(Excerpt to read begins)

Health Care Spending Slowdown: Don't Jump For Joy Just Yet
Reports and news stories abound with news of a slowdown in national medical spending over the past few years. Indeed, from 2009 to 2011, growth in health expenditures has remained relatively steady at 3.9% annually - moreover, in 2010, the gap between GDP growth and growth in health spending was only 0.1%, while in 2011 GDP grew 0.1% faster than health spending. If this trend can be sustained, the story goes, we may finally be seeing health care spending growth reach a plateau. Unfortunately, a few sobering facts make this unlikely.
2 Years of Growth Are a Poor Prediction
Evaluating the optimistic claim, Victor Fuchs writes in the New England Journal of Medicine:
Some observers place great emphasis on the particularly slow growth of national health care expenditures in 2010 and 2011. How useful is the experience of growth over a period of 2 years...[t]he answer seems to be not at all.
Fuchs compares 2-year rates of growth in health care spending and the subsequent 20-year growth rates, finding that there is surprisingly a negative relationship, but one that isn't statistically significant. Indeed, it seems odd to take the results of 2 years of growth and assume that they are indicative of a new, long-term trend. The Great Recession without a doubt contributed to a slowdown in health care spending (and utilization) as well - so unless we are entering a "new economic normal" of perpetually weak growth (certainly undesirable no matter how much it slows health care spending) examining two years of growth in a vacuum speaks little about the future of health care spending.
Even as costs for certain segments of the health care market (like inpatient services or pharmaceuticals) grow slower than before (for instance, part of the slowdown in health spending has been attributed to the "patent cliff" that hit pharmaceutical companies), costs will continue to grow - and there is little reason to think that the dynamic of health care costs growing faster than GDP will change in the near future.
Demographic Changes Will Grow Health Spending
Not only is a two-year benchmark a poor estimate for the next decade, it also ignores something that is almost a cliché - the population is aging, and aging fast.
According to Census Projections, the elderly population will skyrocket by 2030 - and this trend will continue unabated to 2050. By 2050, the percentage of the population that is 65 years and older will grow to 20 percent, from around 13 percent in 2010. And while this may be a long-term trend, the short-term doesn't look much better either. In their recent updated budget outlook, the CBO notes that an aging population will play heavily into increasing deficits in the later part of this decade.
An aging population means more individuals with health care needs that include chronic diseases like diabetes and Alzheimer's - all of which are expensive and difficult to treat.

(Excerpt to read ends)
(Study material begins)

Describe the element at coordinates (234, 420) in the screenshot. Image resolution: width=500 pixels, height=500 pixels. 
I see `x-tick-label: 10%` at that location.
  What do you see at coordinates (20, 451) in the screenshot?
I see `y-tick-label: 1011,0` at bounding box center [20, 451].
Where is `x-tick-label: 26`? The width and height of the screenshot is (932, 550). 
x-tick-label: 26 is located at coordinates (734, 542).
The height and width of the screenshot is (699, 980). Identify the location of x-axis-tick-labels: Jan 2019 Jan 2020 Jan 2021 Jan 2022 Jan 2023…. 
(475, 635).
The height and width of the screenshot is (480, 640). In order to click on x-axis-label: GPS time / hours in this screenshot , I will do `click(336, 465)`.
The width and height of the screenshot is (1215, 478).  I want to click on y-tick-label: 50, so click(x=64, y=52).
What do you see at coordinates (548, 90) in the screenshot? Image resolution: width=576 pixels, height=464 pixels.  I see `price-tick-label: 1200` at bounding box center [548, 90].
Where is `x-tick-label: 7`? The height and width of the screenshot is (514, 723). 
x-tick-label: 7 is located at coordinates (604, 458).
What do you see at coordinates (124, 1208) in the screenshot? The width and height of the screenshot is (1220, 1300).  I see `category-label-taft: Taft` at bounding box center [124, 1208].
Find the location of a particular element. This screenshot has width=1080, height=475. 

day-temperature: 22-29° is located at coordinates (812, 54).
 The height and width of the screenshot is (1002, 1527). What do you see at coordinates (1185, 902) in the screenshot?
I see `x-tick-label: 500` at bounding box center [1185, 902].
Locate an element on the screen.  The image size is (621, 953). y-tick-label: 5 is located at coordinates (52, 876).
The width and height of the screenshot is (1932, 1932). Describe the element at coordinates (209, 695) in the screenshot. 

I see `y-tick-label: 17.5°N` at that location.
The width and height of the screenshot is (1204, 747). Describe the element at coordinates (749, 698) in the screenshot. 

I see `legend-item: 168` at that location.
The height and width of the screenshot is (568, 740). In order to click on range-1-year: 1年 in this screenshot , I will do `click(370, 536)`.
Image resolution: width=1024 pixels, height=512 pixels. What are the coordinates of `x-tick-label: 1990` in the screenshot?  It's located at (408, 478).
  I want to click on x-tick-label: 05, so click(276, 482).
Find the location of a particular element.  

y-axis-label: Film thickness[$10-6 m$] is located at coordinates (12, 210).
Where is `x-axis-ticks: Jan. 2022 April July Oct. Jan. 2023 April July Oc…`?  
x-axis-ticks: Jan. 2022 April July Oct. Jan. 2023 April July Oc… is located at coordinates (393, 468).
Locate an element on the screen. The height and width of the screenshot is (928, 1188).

(Study material ends)

> [What this exercise asks]
A – In the health care spending text, what percentage of the population is projected to be 65 or older by 2050?
B – Translate this sentence from the health care spending text into Spanish: "An aging population means more individuals with health care needs that include chronic diseases like diabetes and Alzheimer's - all of which are expensive and difficult to treat."

> [Solutions per task]
A – 20 percent

B – Una población que envejece significa más personas con necesidades de atención médica que incluyen enfermedades crónicas como la diabetes y el Alzheimer, todas las cuales son costosas y difíciles de tratar.